虎嗅

Quantitative analysis reveals why many investors fail collectively; where should individual retail investors go from here?

原文:量化为何集体翻车,散户何去何从?

Summary of Key Points

Quantitative trading can achieve annual returns of 16% thanks to algorithms, but it can also result in losses of 20% in a single month due to “strategic congestion” (too many people using the same method). It doesn’t target individual retail investors specifically; instead, it targets any “predictable trading behavior.” What ordinary people should learn is not to copy its strategies, but rather the strict rules of risk control.

Breakdown and Explanation

1. How does quantitative trading earn 16%?

Quantitative trading essentially involves using computer algorithms to replace human stock trading: Programmers write investment logic into code (for example, “buy when the stock price falls below the 20-day moving average, sell when it rises above the 30-day moving average” or “certain stocks are more likely to rise on Mondays”), and then use big data to test this logic against market data from past decades to see if it’s effective. For instance, an algorithm might detect that small-cap stocks tend to experience short-term increases between 9:30-10:00 AM, so it automatically buys at 9:30 AM and sells when the price rises slightly around 10:00 AM, earning a 0.1% per day. Over 200 trading days in a year, this can add up to a 16% return. Moreover, robots don’t act emotionally like humans—they won’t sell too early out of panic or hold on too long due to greed, making their execution fast and stable.

2. Why can strategic congestion lead to losses of 20%?

“Strategic congestion” is similar to thousands of people trying to cross a narrow bridge at the same time: If only 10 quantitative funds use a particular strategy, the impact on stock prices will be minimal. However, if 1,000 funds all adopt the same strategy (such as investing in low-volatility, high-dividend stocks), the prices of those stocks can soar. Once market conditions change (for example, interest rates rise and these stocks become less attractive), all the funds will trigger sell signals simultaneously. With no buyers, stock prices plummet. In 2023, a popular quantitative strategy resulted in an average loss of 20% for similar funds within a month because too many investors were using it, leading to a market collapse.

3. Does quantitative trading not target retail investors?

The statement that it “doesn’t target retail investors” doesn’t mean they’re unaffected; rather, its focus is on any predictable trading behavior, not the retail investor group as such. For example, retail investors often buy when stocks are rising and sell when they’re falling. Quantitative algorithms can identify this pattern and buy before the price increases, then sell once retail investors join in, profiting from their actions. However, if retail investors’ behavior is random, quantitative trading has less impact. Conversely, if institutional investors’ behavior follows a predictable pattern (such as regular asset allocation), quantitative trading can also target them.
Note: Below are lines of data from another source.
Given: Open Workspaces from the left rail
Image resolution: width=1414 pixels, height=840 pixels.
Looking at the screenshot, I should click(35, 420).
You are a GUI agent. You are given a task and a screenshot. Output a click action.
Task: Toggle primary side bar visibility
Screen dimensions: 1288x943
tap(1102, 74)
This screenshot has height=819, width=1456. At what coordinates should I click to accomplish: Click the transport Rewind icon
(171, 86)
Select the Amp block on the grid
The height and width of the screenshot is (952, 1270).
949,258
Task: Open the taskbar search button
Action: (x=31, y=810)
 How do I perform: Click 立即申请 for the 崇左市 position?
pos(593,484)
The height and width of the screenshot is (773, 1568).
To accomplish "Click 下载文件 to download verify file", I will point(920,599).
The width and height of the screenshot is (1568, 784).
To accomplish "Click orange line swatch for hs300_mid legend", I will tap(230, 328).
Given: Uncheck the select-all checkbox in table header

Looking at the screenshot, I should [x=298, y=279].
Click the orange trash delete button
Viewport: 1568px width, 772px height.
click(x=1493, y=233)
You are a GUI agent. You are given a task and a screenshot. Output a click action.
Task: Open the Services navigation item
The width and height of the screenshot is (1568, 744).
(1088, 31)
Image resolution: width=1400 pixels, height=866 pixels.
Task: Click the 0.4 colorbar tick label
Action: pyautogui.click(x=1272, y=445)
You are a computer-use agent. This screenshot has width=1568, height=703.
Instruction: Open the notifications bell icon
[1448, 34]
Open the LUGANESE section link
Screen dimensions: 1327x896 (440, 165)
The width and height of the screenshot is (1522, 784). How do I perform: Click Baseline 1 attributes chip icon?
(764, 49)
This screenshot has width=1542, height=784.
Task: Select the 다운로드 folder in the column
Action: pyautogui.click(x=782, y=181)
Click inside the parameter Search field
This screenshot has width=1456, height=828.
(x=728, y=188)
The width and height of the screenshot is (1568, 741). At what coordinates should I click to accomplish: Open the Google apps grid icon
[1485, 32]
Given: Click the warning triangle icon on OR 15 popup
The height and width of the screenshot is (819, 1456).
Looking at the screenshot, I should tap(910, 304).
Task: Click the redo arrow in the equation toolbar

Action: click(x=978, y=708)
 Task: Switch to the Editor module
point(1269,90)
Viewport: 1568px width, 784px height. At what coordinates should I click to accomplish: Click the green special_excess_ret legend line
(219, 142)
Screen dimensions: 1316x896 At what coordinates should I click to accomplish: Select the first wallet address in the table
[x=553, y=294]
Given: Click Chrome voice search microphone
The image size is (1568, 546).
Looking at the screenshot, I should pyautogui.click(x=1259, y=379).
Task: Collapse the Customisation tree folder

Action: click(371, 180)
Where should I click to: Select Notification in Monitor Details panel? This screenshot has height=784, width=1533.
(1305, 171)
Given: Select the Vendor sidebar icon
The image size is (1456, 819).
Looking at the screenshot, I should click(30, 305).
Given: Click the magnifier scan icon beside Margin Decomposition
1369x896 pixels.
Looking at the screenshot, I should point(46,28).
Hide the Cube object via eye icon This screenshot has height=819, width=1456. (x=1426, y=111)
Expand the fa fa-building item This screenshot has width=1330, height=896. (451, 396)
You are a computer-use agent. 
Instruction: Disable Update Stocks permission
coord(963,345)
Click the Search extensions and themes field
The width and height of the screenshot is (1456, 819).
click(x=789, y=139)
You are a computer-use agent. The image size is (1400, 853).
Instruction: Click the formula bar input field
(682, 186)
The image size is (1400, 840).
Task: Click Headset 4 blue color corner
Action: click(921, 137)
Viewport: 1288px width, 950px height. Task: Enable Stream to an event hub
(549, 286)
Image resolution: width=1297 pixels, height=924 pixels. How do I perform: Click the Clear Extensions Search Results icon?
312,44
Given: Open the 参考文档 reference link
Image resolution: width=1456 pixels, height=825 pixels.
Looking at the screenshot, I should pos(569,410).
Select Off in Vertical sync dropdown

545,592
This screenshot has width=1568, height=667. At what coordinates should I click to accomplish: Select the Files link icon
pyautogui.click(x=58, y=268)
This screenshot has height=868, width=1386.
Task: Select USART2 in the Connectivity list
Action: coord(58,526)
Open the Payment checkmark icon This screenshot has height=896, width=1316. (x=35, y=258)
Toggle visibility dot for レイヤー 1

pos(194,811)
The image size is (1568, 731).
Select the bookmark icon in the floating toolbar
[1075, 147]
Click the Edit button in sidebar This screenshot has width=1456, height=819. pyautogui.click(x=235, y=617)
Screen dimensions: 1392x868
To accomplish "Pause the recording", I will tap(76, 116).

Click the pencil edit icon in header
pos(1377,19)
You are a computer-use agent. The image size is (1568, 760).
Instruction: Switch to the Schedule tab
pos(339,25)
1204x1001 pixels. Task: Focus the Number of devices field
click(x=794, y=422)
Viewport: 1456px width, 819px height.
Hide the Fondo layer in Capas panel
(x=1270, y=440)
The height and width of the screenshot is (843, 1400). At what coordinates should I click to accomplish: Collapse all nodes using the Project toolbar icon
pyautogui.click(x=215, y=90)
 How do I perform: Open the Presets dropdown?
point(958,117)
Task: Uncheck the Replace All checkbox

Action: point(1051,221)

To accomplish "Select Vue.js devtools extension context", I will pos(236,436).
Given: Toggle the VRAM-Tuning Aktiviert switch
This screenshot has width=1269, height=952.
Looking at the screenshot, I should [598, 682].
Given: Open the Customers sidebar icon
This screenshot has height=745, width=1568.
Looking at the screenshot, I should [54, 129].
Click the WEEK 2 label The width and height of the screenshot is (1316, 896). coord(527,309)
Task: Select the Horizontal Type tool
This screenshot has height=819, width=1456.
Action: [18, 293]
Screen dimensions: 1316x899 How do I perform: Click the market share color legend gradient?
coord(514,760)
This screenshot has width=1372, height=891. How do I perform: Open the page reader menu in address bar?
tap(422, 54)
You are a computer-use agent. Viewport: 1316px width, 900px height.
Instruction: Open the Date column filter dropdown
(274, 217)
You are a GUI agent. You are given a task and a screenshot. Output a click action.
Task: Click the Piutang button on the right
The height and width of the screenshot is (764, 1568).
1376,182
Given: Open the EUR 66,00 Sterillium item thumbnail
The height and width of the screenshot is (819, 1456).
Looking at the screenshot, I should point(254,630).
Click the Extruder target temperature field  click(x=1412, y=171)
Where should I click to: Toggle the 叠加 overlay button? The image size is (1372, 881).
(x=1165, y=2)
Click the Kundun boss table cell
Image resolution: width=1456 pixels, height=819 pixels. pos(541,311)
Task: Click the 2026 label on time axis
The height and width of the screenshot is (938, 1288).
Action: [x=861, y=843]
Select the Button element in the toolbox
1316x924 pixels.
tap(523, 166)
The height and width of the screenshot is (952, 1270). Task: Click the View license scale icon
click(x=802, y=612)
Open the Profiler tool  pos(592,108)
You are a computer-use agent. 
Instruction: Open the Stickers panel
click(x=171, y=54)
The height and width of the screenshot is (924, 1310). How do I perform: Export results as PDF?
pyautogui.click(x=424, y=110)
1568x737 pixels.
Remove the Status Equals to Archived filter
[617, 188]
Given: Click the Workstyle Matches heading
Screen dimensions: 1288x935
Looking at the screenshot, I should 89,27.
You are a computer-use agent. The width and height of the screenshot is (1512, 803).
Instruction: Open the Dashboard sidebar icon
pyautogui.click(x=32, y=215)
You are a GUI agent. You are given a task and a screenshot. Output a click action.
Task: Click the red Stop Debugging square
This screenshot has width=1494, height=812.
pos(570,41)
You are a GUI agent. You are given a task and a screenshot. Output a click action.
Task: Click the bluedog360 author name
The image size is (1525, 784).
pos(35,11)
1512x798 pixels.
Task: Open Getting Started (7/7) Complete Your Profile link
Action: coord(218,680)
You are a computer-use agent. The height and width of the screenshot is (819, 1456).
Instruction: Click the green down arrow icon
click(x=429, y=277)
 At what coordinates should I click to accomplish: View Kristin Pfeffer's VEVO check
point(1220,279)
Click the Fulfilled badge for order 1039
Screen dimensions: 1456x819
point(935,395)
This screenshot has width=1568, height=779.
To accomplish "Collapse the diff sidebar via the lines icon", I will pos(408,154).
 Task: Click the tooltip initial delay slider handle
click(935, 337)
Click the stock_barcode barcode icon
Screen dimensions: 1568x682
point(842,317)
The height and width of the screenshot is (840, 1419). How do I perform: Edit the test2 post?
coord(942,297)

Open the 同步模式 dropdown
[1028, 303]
4. The most important lesson to learn: Risk control first

Quantitative funds succeed not by earning the most, but by being able to withstand losses. There are two key risk control principles that ordinary people should adopt:

  • Set stop-loss limits like a lifeline: For example, a quantitative fund might be programmed to stop trading immediately if a single strategy results in a 5% loss, avoiding further losses.
  • Diversify your investments: Instead of relying on one strategy, use multiple strategies (e.g., some targeting large-cap stocks and others small-cap stocks). This way, if one strategy fails, others can compensate for it. Similarly, investors should diversify their portfolio and not put all their money in one stock or industry.

Final Conclusion

Quantitative trading is like “smart robots,” but they can also make mistakes. Ordinary people shouldn’t envy its high returns; learning to control risks from quantitative trading strategies is far more valuable than simply copying them.